United Nations Development Programme
- Abbreviation: UNDP
- Type: Programme
- Legal status: Active
- Website: http://mirror.undp.org/angola/

= UNDP Angola =

United Nations Development Programme (UNDP) in Angola is one of the 166 country offices of the United Nations Development Programme’s global network, and is located in the country’s capital Luanda. Its stated objective is to empower people's lives and help nations to become stronger and more resilient. As a part of the wider UNDP’s development efforts, the local office is responsible for the implementation of the Millennium Development Goals in Angola. Specific areas of focus for Angola are poverty reduction, democratic governance, environment and energy, and crisis prevention and recovery. Other development projects target education and HIV/AIDS prevention and treatment.

== Key areas in Angola ==
=== Poverty reduction ===
A priority for the Angolan Government and the development organizations and NGOs operating in the country continues to be the reduction of poverty, particularly of extreme poverty. On February 11th, 2004 the government approved the “Estratégia de Combate à Pobreza” (ECP). The current version is the revised September 2005 edition, and it is still the main strategy development document for poverty reduction in Angola. It states the focus areas of intervention for government and non-governmental and global actors is reconstruction of infrastructures, increased access to education, health, and other basic services, as well as the decentralization of governance structures.

=== Environment ===
In 2013, UNDP contributed US$1.1 million to a mainly EU-funded project aimed at protecting biodiversity in Angola.

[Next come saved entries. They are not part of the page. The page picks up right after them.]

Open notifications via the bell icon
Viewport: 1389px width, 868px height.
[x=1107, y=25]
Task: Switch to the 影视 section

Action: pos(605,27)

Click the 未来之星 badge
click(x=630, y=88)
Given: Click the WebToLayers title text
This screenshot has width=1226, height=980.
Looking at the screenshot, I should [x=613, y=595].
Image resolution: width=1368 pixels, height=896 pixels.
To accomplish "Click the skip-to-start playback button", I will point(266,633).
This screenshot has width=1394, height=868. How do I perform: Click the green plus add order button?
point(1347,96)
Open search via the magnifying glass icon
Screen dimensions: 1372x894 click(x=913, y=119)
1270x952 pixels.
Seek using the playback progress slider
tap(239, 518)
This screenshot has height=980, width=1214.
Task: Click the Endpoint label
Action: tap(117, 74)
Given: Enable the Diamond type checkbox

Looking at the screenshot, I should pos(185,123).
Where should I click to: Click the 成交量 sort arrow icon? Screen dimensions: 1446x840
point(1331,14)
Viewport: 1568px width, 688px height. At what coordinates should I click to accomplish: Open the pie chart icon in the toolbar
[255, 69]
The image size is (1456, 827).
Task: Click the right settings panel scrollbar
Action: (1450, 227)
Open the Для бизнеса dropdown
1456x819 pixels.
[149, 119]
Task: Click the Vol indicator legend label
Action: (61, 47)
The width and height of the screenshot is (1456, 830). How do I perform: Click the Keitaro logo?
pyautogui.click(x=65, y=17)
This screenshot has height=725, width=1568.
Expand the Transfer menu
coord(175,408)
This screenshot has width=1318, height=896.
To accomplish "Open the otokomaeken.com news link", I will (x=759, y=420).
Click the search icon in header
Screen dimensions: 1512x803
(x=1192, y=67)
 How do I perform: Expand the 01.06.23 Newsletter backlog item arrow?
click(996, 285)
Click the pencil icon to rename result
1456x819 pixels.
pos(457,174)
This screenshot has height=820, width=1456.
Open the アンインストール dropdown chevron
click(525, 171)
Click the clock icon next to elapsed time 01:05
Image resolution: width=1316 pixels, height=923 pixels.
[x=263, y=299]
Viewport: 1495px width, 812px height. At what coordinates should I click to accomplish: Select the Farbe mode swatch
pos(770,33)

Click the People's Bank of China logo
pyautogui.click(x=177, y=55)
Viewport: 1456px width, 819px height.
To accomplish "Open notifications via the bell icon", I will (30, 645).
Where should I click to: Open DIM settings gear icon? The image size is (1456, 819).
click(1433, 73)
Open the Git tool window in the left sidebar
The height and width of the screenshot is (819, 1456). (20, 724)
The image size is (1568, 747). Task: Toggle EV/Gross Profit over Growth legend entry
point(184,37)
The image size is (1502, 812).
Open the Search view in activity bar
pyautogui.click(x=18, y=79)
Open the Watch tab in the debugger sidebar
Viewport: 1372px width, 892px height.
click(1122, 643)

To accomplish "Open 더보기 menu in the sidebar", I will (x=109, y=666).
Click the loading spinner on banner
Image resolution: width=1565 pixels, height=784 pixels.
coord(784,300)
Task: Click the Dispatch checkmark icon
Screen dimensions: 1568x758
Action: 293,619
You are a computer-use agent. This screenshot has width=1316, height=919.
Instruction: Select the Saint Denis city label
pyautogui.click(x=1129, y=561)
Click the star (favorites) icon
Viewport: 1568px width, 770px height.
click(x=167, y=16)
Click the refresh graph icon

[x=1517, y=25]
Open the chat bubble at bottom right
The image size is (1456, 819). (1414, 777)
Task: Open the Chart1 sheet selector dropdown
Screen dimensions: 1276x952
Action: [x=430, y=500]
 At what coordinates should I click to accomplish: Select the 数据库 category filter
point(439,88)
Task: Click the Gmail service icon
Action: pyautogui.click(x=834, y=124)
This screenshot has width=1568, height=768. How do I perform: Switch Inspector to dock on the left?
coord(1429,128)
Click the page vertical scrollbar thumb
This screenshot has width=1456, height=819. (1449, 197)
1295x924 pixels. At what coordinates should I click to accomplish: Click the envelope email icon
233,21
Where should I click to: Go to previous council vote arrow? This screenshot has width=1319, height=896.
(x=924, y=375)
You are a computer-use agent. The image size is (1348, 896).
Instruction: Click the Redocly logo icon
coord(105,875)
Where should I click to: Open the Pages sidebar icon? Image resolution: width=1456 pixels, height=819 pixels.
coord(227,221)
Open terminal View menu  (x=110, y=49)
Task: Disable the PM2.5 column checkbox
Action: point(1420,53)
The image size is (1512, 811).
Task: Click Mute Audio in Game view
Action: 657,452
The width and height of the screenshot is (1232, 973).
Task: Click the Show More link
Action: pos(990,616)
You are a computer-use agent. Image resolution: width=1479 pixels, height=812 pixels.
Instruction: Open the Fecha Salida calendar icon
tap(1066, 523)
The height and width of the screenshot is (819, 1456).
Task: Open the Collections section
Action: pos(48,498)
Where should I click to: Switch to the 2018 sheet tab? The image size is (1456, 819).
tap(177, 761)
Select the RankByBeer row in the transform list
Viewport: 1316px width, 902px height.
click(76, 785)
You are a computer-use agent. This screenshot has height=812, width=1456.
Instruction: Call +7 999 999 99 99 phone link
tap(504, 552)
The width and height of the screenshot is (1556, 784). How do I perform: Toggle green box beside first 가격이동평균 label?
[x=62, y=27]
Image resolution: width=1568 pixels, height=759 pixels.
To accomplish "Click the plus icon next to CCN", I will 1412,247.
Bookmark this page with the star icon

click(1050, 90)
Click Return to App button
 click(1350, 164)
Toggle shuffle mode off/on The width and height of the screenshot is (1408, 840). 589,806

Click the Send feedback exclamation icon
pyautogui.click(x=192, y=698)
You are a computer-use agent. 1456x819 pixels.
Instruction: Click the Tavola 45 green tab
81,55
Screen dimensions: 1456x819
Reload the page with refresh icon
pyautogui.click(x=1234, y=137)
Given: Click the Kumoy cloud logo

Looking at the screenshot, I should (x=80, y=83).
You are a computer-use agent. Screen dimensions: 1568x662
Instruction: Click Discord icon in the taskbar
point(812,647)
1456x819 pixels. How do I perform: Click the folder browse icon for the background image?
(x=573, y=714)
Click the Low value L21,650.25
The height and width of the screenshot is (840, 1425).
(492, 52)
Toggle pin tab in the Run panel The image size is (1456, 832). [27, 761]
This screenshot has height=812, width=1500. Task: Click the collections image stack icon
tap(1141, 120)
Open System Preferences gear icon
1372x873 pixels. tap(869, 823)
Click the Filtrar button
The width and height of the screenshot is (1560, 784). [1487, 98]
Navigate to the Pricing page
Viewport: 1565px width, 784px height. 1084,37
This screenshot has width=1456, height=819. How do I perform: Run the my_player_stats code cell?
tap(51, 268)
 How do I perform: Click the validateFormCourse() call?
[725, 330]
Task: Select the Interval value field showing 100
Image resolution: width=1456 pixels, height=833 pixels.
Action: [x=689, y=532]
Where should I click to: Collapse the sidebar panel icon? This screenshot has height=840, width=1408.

=== Crisis prevention and recovery ===
Although hostilities ended in 2002, landmines and Explosive Remnants of War (ERW) left from the conflict continue to pose threats to a large number of Angolans. Black markets for firearms are a source of prolonged armed violence in communities throughout greater portions of the country. The UNDP effort to eradicate such man-made threats is mainly through the Capacity Development for the National Mine Action Authority (CNIDAH), and the creation of a Rapid Response Fund for demining efforts. Natural disasters, such as droughts pose other threats - particularly to agricultural communities.